22. Paragraph 24(2) of schedule 1 of the second Scottish Act provides that the steps taken by the Scottish Ministers and the Registrar General to ensure the availability of marriage must ensure that the right conferred by Article 12 is not disproportionately interfered with for reasons relating to coronavirus.
23. Through the arrangements that have been put in place, through the management of restrictions and protection levels, and through other steps set out in the report, the Scottish Ministers, in conjunction with the Registrar General, have taken steps to ensure that any impact on the right to marry has been minimised and to minimise any discriminatory effect of the restrictions.
24. The Scottish Government has engaged with religious and belief bodies on the impact of the pandemic, including the impact on marriages and civil partnerships. This work has helped to inform the guidance issued by the Scottish Government.
25. The continued availability of marriage has been of particular importance to persons of faith. For couples for whom cohabitation before marriage is incompatible with their faith, they are able to marry and to begin their married life together. From 8 January until 24 March 2021, places of worship had been generally closed in level 4 areas except for limited purposes, including to allow for a marriage or civil partnership. This allowed couples of faith to continue to marry in accordance with the rites of their faith, even when those rites have to be performed in a place of worship.

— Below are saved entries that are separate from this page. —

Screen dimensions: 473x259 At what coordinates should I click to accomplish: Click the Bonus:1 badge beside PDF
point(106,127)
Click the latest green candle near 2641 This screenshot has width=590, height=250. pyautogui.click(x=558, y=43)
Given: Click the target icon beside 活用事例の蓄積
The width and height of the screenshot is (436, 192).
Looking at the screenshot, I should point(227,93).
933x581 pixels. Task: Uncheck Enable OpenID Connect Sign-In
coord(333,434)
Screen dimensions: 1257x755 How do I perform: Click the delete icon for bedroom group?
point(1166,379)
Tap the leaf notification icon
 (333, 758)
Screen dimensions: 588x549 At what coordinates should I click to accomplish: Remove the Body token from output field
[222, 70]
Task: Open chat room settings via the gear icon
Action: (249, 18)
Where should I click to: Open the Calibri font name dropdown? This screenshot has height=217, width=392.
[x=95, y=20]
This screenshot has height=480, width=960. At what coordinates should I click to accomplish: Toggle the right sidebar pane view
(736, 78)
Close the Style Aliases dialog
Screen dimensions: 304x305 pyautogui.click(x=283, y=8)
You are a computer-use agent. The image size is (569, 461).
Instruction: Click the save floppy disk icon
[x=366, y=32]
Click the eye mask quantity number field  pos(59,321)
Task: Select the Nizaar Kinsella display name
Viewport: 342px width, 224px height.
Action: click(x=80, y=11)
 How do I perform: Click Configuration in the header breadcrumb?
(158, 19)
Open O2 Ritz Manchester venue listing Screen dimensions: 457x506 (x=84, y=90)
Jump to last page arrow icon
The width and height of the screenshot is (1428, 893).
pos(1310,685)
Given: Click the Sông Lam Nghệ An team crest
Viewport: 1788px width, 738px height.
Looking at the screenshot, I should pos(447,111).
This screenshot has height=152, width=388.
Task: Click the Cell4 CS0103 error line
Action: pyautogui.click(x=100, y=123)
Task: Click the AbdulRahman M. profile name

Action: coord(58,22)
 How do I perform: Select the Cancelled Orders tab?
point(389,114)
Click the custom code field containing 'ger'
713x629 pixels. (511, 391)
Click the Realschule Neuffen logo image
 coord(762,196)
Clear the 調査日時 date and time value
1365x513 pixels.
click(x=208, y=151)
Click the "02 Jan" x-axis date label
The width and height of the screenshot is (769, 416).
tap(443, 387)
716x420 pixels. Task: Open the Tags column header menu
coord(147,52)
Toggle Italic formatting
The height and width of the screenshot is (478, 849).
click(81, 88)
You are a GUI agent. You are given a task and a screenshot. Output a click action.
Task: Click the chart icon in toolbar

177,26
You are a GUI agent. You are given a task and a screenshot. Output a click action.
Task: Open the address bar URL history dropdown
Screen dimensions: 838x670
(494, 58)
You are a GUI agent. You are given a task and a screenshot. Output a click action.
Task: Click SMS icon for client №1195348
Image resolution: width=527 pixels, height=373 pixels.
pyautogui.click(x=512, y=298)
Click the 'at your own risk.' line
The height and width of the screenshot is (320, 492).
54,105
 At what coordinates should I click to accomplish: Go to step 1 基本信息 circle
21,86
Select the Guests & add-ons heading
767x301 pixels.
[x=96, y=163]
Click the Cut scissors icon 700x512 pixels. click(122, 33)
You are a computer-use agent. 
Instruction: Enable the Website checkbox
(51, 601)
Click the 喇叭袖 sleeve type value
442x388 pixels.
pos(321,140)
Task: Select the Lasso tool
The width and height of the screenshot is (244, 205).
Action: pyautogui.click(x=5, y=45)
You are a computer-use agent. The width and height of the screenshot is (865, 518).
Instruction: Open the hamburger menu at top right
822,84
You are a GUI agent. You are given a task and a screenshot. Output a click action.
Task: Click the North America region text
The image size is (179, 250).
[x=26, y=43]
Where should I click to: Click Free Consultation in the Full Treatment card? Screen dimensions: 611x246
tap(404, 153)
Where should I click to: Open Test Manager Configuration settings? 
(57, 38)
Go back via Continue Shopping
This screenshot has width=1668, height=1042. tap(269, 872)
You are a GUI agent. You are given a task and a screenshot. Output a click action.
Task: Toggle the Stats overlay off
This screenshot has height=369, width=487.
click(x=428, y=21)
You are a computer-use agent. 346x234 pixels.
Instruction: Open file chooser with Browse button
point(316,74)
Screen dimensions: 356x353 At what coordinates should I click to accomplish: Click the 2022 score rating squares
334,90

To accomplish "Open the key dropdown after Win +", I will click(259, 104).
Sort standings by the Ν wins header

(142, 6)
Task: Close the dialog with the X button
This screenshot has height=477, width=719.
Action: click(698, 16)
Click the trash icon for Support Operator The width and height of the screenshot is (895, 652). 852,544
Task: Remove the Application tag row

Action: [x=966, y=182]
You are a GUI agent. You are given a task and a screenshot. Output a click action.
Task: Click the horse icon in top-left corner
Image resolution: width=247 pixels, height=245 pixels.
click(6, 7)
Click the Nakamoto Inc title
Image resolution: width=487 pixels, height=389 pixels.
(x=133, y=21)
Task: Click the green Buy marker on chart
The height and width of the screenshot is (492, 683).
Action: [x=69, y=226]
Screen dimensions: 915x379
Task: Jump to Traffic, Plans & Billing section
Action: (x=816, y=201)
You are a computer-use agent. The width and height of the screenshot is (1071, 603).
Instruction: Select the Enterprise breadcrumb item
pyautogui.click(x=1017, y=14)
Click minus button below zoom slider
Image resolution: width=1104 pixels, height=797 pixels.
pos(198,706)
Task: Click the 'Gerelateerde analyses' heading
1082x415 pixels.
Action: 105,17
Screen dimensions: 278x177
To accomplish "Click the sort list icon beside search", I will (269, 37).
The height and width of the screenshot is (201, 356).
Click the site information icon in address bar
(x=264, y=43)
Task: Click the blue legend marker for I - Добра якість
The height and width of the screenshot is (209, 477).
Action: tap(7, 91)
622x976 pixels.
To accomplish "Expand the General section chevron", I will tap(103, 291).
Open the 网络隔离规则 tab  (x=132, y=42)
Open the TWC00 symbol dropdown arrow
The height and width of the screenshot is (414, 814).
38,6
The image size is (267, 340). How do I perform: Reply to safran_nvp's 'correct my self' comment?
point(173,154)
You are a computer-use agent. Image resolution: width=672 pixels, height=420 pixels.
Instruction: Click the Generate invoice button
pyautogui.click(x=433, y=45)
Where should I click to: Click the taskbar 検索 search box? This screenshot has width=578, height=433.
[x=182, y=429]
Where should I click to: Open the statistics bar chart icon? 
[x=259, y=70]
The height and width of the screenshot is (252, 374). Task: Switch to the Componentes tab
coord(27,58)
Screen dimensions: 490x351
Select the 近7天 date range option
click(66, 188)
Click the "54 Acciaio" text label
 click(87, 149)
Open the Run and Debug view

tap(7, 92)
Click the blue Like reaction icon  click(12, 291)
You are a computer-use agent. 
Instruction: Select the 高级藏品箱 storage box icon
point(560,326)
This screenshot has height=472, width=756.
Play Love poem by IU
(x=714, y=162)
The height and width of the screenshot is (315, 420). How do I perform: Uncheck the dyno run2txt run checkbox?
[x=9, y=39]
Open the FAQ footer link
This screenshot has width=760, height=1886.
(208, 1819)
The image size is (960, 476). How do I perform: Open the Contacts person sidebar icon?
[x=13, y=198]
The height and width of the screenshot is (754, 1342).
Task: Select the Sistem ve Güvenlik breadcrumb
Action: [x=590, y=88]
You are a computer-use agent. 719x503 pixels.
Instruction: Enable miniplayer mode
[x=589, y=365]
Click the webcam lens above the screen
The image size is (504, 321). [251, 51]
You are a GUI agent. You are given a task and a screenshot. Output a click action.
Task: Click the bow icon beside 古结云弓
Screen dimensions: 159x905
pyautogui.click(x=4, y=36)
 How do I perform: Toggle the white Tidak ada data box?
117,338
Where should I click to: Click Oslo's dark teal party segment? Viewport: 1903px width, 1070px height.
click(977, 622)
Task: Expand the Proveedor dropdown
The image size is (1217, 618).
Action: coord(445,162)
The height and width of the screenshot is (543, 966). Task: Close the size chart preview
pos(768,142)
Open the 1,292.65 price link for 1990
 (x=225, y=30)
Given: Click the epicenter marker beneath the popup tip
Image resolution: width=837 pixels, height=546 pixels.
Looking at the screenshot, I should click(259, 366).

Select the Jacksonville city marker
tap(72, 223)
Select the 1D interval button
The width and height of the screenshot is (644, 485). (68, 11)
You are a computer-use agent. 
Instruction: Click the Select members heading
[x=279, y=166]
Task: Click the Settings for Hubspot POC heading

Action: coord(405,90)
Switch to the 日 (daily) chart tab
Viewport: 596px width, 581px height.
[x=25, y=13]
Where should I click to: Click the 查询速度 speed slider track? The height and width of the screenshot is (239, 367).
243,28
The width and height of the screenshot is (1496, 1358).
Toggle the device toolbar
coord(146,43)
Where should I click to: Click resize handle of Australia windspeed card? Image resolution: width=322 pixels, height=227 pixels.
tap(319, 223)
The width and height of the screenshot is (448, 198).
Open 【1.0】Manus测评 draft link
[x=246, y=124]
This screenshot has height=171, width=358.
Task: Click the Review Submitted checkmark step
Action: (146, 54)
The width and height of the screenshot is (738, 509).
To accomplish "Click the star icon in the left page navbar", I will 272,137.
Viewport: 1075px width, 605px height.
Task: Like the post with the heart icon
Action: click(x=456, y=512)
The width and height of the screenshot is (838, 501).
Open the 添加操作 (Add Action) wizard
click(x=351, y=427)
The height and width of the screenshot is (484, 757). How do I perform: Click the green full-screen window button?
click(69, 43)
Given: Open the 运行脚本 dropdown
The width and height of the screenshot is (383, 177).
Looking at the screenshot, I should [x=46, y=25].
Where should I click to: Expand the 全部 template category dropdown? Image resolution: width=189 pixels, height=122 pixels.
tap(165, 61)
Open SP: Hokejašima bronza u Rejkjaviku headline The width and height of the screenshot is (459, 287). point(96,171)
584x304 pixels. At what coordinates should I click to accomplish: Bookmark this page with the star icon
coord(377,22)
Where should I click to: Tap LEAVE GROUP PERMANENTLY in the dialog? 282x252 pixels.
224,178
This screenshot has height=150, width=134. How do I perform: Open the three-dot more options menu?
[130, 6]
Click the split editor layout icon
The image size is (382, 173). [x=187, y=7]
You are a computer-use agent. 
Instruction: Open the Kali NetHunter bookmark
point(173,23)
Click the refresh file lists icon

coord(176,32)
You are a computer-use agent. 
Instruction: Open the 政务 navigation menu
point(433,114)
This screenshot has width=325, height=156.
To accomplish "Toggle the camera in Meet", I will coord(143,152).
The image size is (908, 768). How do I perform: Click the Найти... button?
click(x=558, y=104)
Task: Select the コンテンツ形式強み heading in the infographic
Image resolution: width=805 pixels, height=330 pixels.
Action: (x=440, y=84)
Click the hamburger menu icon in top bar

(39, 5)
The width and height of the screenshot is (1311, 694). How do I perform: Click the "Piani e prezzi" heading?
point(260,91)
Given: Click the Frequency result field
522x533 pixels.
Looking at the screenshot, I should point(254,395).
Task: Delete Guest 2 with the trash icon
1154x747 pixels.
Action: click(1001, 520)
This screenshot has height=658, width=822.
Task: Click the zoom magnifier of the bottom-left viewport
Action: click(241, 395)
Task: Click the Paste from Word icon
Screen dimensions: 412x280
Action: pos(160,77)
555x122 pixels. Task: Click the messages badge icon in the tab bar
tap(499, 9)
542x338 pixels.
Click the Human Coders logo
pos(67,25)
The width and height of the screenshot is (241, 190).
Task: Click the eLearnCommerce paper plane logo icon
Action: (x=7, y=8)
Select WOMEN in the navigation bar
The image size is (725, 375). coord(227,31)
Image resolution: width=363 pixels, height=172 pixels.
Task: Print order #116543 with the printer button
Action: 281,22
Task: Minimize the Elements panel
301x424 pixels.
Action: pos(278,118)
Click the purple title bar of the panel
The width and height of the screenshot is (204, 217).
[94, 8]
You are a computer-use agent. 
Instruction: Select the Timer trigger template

26. However, reducing the number of persons permitted to attend marriage ceremonies may have an impact for members of those religions that have a requirement or preference for more people to be present at a ceremony than the legal minimum. The Scottish Government undertook to review the impact on religious bodies and people of faith of reducing numbers who can attend to 5 or 6 people and sought views from their representatives.
27. The Scottish Government will continue to engage with key stakeholders, including religious and belief bodies, to consider the impact of the marriage and civil partnership restrictions on rights and equality.